ABOVE: Red Legs by Alice Goudey (New York: Scribner’s, 1966)

Believe it or not, just typing those words makes me cry.

I grieve, grieve, grieve, grieve, grieve that most modern children have never felt honor from a real book, a worthy book!

Back in my day (I am 51, going on 206), virtually all youth books were living. You could literally feel it. The paper itself was luxurious, creamy, and supple.1 The illustrations were lovingly hand-drawn or painted by superb talents. The fonts were dignified. The generous “white space” surrounding the text on each page gave the eye a lovely rest and admiringly framed the words themselves. Even the breathing room between the lines, in books for young readers, was charitable. When you picked up the book—always done with a respect mutual to that received from the book—there was a pleasing heft, for everyone from the publisher to the culture at large to the parent to the child who would take the book to bed (for secret reading under the sheets by flashlight) cared about this precious gift of civilization. The most significant quality, though, was its way of speaking to readers, which was strikingly different than today’s!

But, something was profoundly different then, back in the “Golden Age of Children’s Literature” (mid-1930s to 1970). This difference is so large that it is almost hard to see. On the other hand, it is also so potent that we can’t help witnessing its effects every day, and anything that changes the entire society changes its children’s literature too.

You see, absolutely everything hinges on what I call the Big 2 Beliefs: (1) What does a society believe to be true about God and (2) What, then, do they believe to be true about mankind? You may think we’ve wandered to the hinterlands of philosophy here, but we haven’t. Because, when the United States was a land steeped in Judeo-Christian beliefs, everything was so different! Even children’s books! But, of course . . . because:

• When there was a basic respect for God as Creator, then humans, His creation and the apple of His eye, were also respected. The books set before them should be worthy! They “looked” up to humans, wanting to serve them with the best writing, instead of speaking down to them.

“They capture the issues of life in such a way that they challenge the intellect, they inspire the emotions, and they arouse something noble in the heart of the reader.” —C. S. Lewis

• When there was a basic admission of God’s presence, then the world was seen as primarily spiritual, not material; thus, human beings were spiritual creatures of eternal destiny! The books made for them inspired the soul not merely informed the brain.

• When there was a basic admission that the Bible was the Word of God and that Jesus spoke powerful truth in His story-parables, the same method was used in children’s books—engaging yet revealing narrative, not dry dissertation. Thus, they were riveting stories: masterpieces of biography, historical fiction (exposing real events through composed characters experiencing the action), “un-put-downable” narrative history, geography, science, math, etc., which imparted worthy lessons to the heart and inspired goodness.
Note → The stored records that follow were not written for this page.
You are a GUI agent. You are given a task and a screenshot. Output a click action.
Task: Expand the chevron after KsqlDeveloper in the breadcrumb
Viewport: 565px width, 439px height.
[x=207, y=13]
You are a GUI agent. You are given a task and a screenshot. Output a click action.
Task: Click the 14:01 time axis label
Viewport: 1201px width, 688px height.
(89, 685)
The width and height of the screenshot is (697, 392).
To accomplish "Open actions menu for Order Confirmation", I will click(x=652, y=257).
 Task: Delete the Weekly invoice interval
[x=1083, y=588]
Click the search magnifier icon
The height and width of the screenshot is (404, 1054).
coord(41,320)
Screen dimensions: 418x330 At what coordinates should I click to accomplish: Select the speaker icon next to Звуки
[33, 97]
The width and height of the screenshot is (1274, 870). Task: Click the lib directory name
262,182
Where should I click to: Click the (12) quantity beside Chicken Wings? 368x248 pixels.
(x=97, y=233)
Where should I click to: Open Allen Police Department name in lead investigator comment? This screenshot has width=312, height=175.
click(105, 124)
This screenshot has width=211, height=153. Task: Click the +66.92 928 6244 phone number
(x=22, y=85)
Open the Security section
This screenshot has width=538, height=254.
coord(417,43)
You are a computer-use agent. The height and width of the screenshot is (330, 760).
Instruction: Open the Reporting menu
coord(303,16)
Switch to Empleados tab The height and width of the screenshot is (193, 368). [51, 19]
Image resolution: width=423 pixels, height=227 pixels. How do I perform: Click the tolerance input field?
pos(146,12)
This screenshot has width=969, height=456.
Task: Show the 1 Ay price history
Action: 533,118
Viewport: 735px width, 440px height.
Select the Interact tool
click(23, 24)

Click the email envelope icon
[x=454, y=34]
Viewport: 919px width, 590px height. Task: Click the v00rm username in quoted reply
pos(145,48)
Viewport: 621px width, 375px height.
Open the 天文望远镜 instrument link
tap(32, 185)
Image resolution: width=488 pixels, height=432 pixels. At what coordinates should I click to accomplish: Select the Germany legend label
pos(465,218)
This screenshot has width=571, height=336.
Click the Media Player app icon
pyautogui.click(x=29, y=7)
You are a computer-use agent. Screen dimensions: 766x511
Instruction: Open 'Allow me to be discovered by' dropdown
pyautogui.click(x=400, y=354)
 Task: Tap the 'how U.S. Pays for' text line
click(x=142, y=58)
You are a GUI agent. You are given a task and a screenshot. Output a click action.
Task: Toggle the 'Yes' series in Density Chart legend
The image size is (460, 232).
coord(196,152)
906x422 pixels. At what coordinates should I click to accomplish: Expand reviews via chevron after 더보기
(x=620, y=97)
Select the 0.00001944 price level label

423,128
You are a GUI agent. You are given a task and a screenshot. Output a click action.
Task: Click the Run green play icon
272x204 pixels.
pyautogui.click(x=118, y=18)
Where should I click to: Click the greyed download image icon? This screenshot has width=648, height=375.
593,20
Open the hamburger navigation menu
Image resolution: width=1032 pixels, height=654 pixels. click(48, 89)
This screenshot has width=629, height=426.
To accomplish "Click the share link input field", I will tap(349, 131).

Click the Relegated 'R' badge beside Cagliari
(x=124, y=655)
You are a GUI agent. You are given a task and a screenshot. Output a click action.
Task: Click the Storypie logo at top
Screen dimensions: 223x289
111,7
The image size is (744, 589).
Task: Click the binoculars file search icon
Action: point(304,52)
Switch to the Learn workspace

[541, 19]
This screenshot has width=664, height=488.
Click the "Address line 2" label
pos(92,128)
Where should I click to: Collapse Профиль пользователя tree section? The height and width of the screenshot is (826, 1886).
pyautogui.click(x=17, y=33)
Yes, even in math (think, String, Straightedge & Shadow, by Julia Diggins, the story of geometry) and science (Physics Can Be Fun, by Wilhelm Westphal or The Romance of Chemistry, by Keith Irwin), the titles say it all!

But then, C. S. Lewis knew this, saying that living books “are just as interesting at 10 as at 50 . . . . They capture the issues of life in such a way that they challenge the intellect, they inspire the emotions, and they arouse something noble in the heart of the reader.”2

Heart, heart, heart. We keep using that word. Isn’t that what we long to feed, mature, and mold in a child when we homeschool? Then we must seek materials that speak to the heart! This takes a bit of doing in a culture that has rejected Creator-God and instead claims that non-spiritual, impersonal, bioelectrical processes shaped the world and us. Thus, its children’s books mechanically “download” information to the child’s bioelectrical brain rather than nurturing his spiritual heart. Furthermore, since no greater God will be admitted, none of His bigger-than-our-brain ideas will be admitted. All information must become human-sized, chopped up by the educational elite until small enough to fit into the human cerebrum. Thus, you have the murdered factoid, a “byte” of data that the helpless reader (a.k.a. spiritless, mutated, biochemical “factoid receptacle”) should gratefully accept in his pursuit to “adapt” toward “survival of the fittest.” Ah . . . a post-Darwinian children’s book.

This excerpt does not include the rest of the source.